See anatta in BUDDHIST DICTIONARY for the following quote:

While in the case of the first two characteristics it is stated that all formations (sabbe saṅkhārā) are impermanent and subject to suffering, the corresponding text for the third characteristic states that “all things are not-self” (sabbe dhammā anattā ; M. 35, Dhp. 279). This is for emphasizing that the false view of an abiding self or substance is neither applicable to any ‘formation’ or conditioned phenomenon, nor to Nibbāna, the Unconditioned Element (asaṅkhatā dhātu).

The Anattā-lakkhaṇa Sutta, the ‘Discourse on the Characteristic of Not-self’, was the second discourse after Enlightenment, preached by the Buddha to his first five disciples, who after hearing it attained to perfect Holiness (Arahatta).

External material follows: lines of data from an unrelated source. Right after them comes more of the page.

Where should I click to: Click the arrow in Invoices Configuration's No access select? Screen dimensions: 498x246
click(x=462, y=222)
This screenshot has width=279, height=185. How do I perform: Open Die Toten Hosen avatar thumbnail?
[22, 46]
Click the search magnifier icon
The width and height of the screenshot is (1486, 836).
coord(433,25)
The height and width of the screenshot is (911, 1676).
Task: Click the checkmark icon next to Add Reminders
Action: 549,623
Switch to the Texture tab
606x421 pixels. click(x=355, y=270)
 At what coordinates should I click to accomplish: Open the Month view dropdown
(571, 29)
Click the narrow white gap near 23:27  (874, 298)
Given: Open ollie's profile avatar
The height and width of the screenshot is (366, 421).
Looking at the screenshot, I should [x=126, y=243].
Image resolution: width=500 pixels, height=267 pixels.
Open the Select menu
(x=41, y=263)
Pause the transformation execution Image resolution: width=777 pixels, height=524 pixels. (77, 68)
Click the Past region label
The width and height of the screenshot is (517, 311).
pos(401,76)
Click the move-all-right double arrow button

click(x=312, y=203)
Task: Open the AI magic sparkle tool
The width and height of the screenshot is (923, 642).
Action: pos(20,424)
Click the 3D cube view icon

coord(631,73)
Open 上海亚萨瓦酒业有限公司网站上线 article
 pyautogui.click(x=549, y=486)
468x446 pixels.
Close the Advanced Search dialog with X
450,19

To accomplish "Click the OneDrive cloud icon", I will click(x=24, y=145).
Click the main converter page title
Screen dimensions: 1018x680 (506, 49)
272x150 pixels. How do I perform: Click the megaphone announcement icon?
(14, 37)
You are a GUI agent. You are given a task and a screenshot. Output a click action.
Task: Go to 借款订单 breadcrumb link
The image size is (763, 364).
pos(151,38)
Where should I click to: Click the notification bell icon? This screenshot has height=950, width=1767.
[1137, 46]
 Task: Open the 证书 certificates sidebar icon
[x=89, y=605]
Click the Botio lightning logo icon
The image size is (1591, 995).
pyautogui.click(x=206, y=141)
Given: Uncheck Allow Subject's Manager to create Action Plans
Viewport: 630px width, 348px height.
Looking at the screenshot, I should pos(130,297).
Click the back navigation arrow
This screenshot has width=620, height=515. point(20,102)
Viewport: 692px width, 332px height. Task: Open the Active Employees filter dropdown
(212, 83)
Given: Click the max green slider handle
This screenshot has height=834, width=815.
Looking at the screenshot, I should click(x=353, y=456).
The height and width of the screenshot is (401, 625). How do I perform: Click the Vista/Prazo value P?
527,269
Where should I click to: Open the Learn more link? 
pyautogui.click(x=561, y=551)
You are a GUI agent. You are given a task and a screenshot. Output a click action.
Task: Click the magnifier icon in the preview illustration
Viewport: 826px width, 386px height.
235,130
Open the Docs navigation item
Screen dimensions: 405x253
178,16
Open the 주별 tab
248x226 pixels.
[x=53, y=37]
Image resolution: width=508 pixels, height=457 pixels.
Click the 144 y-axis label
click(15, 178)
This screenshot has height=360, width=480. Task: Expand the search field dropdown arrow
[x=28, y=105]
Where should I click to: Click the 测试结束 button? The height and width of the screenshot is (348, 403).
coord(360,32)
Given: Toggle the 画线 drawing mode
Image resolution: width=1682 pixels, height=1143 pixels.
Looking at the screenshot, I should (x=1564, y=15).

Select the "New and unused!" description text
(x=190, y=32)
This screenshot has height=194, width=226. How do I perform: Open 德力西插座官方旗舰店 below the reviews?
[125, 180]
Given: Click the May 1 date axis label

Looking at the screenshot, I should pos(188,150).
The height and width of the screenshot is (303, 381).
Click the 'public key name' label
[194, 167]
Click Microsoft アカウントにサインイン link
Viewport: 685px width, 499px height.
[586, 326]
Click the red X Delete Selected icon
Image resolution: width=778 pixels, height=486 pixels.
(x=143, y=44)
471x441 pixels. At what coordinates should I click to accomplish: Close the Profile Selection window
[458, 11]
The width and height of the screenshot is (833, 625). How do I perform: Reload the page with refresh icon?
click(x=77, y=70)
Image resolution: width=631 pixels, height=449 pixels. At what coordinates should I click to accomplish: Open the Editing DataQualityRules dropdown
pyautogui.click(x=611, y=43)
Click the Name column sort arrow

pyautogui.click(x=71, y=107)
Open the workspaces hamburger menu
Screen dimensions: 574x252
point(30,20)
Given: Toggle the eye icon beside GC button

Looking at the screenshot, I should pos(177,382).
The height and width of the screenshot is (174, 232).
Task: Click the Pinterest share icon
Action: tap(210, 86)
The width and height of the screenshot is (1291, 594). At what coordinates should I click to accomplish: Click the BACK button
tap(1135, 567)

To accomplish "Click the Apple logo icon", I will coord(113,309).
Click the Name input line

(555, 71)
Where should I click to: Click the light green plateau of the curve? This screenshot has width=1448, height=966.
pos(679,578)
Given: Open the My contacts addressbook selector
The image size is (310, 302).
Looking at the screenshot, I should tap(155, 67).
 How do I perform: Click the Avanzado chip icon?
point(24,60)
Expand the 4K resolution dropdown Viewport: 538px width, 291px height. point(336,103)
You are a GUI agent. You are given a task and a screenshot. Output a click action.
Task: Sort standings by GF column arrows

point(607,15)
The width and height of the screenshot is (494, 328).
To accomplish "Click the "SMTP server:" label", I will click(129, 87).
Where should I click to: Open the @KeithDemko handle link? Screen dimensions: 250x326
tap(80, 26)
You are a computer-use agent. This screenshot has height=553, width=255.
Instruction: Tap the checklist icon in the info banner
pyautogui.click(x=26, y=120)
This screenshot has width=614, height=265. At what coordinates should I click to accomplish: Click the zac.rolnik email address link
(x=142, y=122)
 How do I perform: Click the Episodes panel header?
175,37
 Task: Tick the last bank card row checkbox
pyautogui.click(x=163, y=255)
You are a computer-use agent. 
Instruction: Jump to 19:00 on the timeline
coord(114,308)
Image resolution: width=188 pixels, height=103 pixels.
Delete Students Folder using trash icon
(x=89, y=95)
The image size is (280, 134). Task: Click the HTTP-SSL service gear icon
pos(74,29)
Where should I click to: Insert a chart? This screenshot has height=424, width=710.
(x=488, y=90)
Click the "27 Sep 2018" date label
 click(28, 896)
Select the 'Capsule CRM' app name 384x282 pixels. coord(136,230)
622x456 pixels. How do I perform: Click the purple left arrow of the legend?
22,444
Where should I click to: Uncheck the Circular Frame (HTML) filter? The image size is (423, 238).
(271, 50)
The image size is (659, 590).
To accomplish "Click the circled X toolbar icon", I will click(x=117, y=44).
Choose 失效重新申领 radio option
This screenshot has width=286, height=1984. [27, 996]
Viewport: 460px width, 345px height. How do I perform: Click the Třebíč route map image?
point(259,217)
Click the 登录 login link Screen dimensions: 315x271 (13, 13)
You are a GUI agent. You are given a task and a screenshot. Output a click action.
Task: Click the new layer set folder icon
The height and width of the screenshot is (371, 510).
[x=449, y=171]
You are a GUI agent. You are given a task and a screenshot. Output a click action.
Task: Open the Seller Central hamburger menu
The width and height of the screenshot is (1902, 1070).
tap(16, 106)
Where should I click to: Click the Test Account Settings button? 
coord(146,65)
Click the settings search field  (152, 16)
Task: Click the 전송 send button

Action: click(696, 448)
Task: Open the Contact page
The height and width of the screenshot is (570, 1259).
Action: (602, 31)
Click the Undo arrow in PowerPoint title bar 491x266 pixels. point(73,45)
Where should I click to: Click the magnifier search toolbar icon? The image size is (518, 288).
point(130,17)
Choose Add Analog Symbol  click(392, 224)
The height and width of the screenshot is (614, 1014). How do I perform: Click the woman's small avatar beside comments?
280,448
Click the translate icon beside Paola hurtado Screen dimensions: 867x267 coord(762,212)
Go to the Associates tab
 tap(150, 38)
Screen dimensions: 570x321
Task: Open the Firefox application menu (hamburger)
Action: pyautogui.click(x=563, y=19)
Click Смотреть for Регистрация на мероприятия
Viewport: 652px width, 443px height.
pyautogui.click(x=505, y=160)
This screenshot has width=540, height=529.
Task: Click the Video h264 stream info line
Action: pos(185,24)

That’s a mistake made by a few people.

Dhamma is not formation. Sankhara is formation. Dhamma is law. All laws cannot be anatta. Anatta is a law. Some laws are anicca and dukkha. Some other laws are other things.

"sabbe saṅkhārā anattā ti" ti versus Sabbe dhamma anattaa

Try to see all the links gathered by google, but maybe not necessary to visit them all.

Original version The Dhammapada: Verses and Stories

“Sabbe sankhara anatta” ti

Copy version https://tipitaka.fandom.com/wiki/Dhammapada_Verses_277,_278_and_279

“Sabbe dhammā anatta” ti

It seems a mess has been built up.

The original version provides translation of “Sabbe sankhara anatta” ti but it becomes ‘dhamma’ and phenomena, which should not be.

Verse 279: “All phenomena (dhammas) are without Self”…

Sabbe sankhara anatta should not become “All phenomena (dhammas).” Sabbe sankhara anatta should only be Sabbe sankhara anatta. By providing the term dhammas, seemingly it became Sabbe dhamma anatta.

I found something: Patis I_utf8

Suttantapiṭake

Khuddakanikāyo

Paṭisambhidāmaggo

Ñāṇakathā.

  1. Sutamayañāṇaṃ.

  2. Kathaṃ sotavadhāne paññā sutamaye ñāṇaṃ:

'Ime dhammā abhiññeyyā’ti sotāvadhānaṃ, taṃpajānanā paññā sutamaye ñāṇaṃ.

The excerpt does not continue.